PROMPT ▸ Return the passage of the album review below, word for word, from "The unfortunate continuation" up to and including "whole artistic experience.".
-------- EXTRACT PROVIDED
Reviews By TeKay, Kyle Yampiro, and Andrew Adams

May 14, 2021

Tuning / Blend 5.0
Energy / Intensity 4.3
Innovation / Creativity 4.0
Soloists 3.7
Sound / Production 4.0
Repeat Listenability 4.3
Tracks
1 There Will Be Better Days (Intro) 4.0
2 Americans 4.3
3 Under Pressure 3.7
4 Blind Faith 4.3
5 Past Lives 3.3
6 The Village 4.3
7 Green Light 4.3
8 Light of a Clear Blue Morning / Tomorrow 4.3

Recorded 2019 – 2020
Total time: 28:27, 8 songs


TeKay
4
Tuning / Blend 5
Energy / Intensity 4
Innovation / Creativity 3
Soloists 4
Sound / Production 5
Repeat Listenability 5
Tracks
1 There Will Be Better Days (Intro) 3
2 Americans 4
3 Under Pressure 3
4 Blind Faith 5
5 Past Lives 4
6 The Village 5
7 Green Light 5
8 Light of a Clear Blue Morning / Tomorrow 4

The unfortunate continuation of puns in a cappella does not obscure the mega-talent apparent in the mixed group Pitch, Please from Temple University. Even though the group has only been around for seven years, it can easily make the claim as one of the most formidable queer advocacy groups on the scene today. The musicianship pairs blessingly with the messaging on the group's debut release, Better Days. This is a recording that you'll want to own and play sequentially instead of skipping around like a collection of singles so that you get the whole artistic experience.
----------------
-------- DATASET EXCERPT
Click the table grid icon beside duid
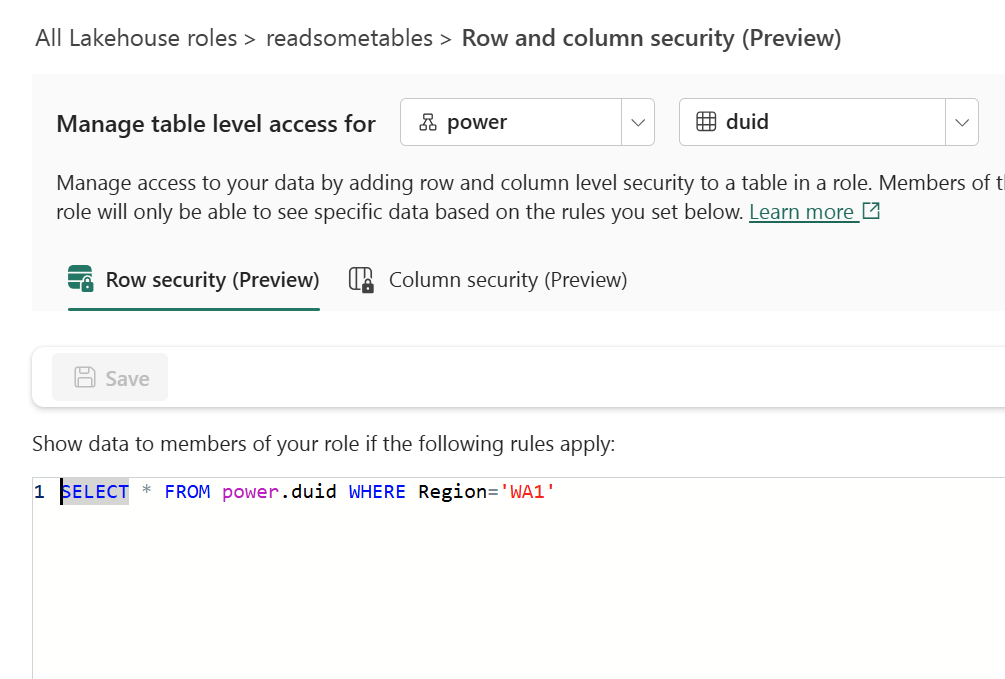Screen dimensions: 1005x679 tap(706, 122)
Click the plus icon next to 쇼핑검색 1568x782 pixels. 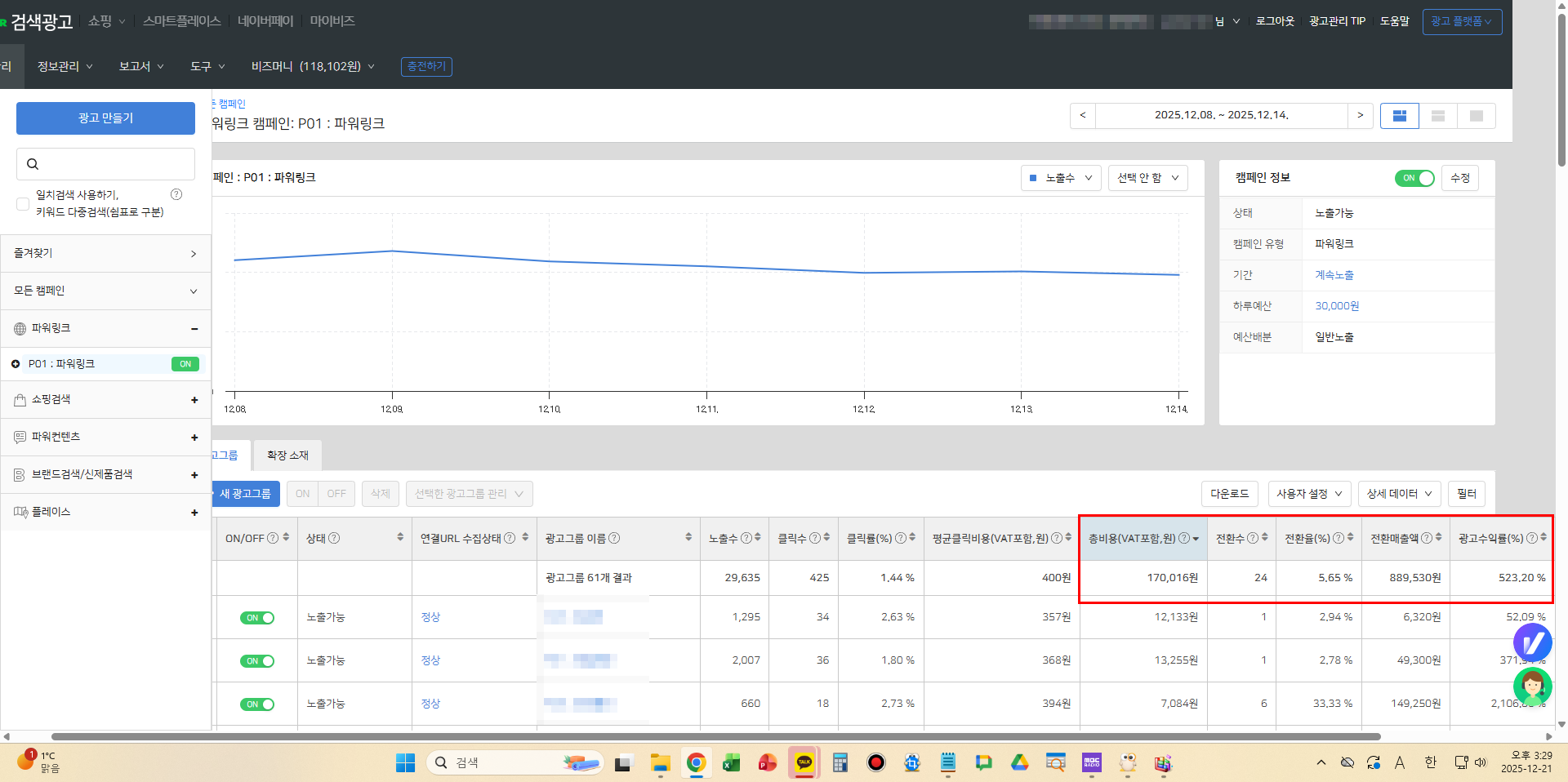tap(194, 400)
----------------
OUTPUT OF THE EXERCISE ▸
The unfortunate continuation of puns in a cappella does not obscure the mega-talent apparent in the mixed group Pitch, Please from Temple University. Even though the group has only been around for seven years, it can easily make the claim as one of the most formidable queer advocacy groups on the scene today. The musicianship pairs blessingly with the messaging on the group's debut release, Better Days. This is a recording that you'll want to own and play sequentially instead of skipping around like a collection of singles so that you get the whole artistic experience.